§ Study material
■ ■ ■ ■ ■
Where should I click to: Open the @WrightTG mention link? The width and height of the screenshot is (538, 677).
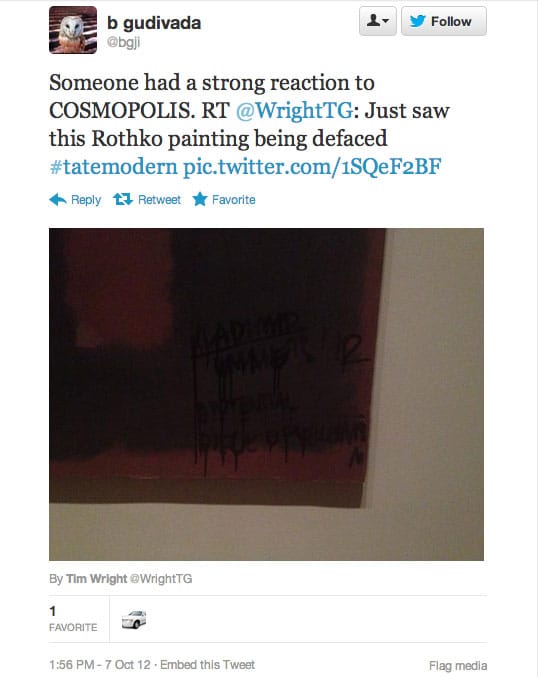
■ ■ ■ ■ ■
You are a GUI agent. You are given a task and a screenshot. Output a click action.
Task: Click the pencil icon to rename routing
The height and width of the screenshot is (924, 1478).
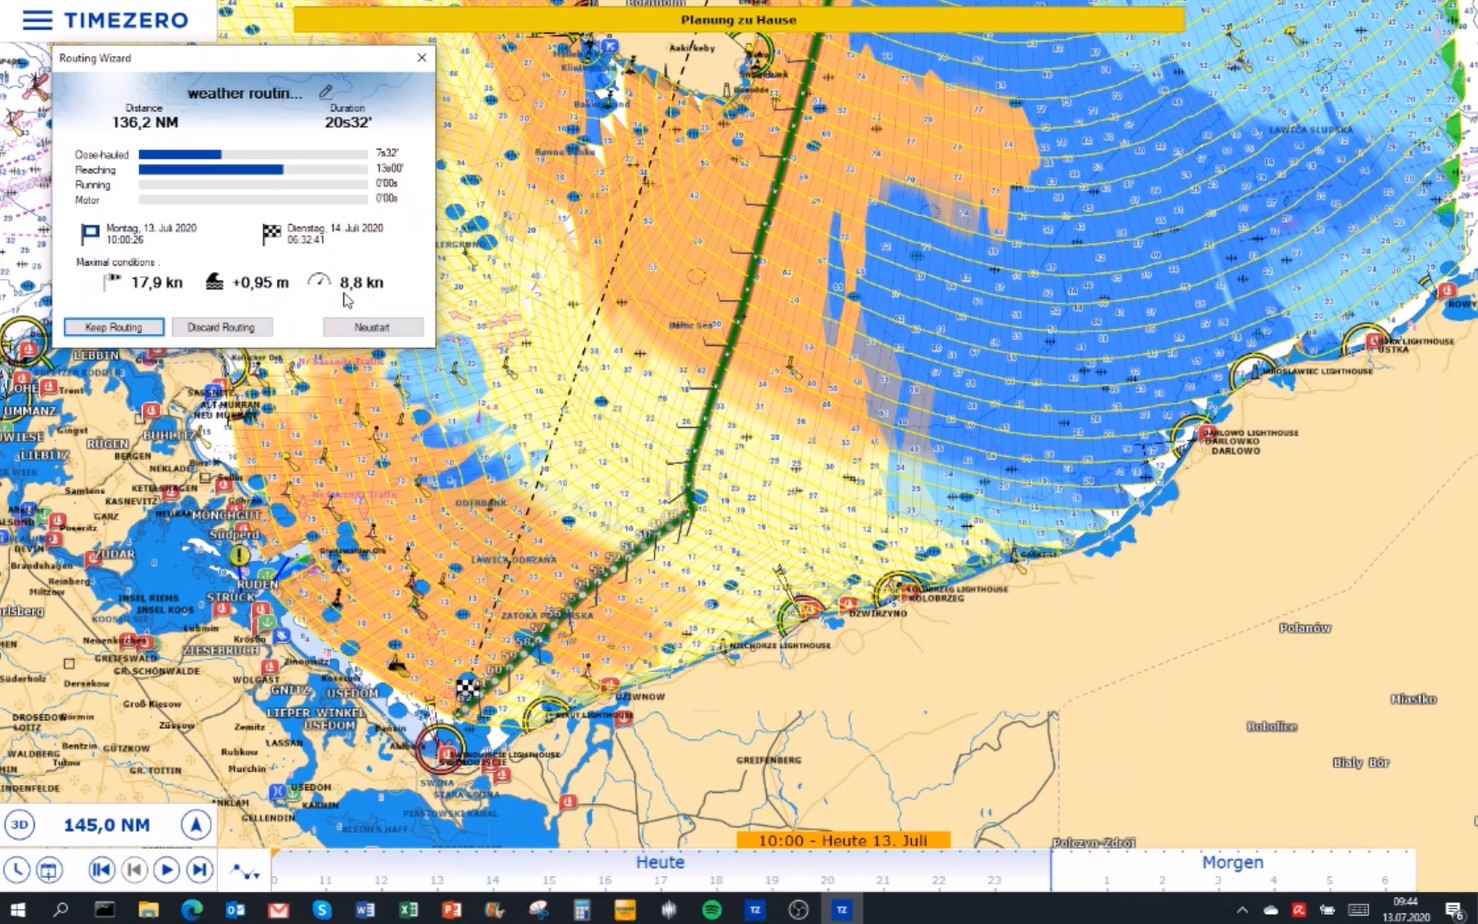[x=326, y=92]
■ ■ ■ ■ ■
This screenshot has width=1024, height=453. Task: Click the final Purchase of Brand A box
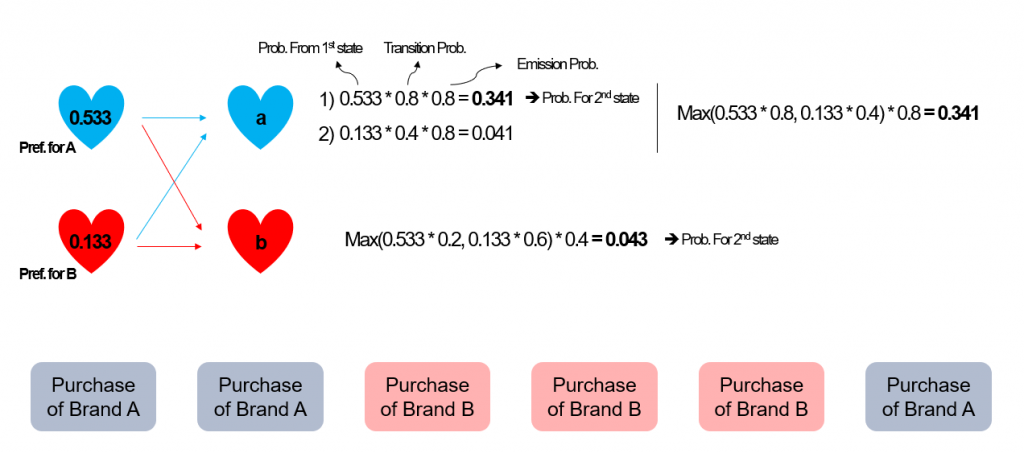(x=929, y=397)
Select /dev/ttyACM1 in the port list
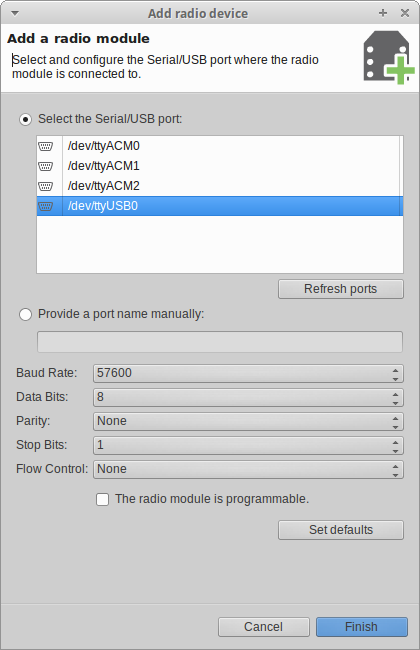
■ ■ ■ ■ ■
§ Assigned task
In the data above, retype only the stretch from the line with "This screenshot has" through the line with "Select /dev/ttyACM1 in the port list", word for word, and skip any pictures.

§ Written reply
This screenshot has width=1024, height=453. Task: Click the final Purchase of Brand A box
(x=929, y=397)
Select /dev/ttyACM1 in the port list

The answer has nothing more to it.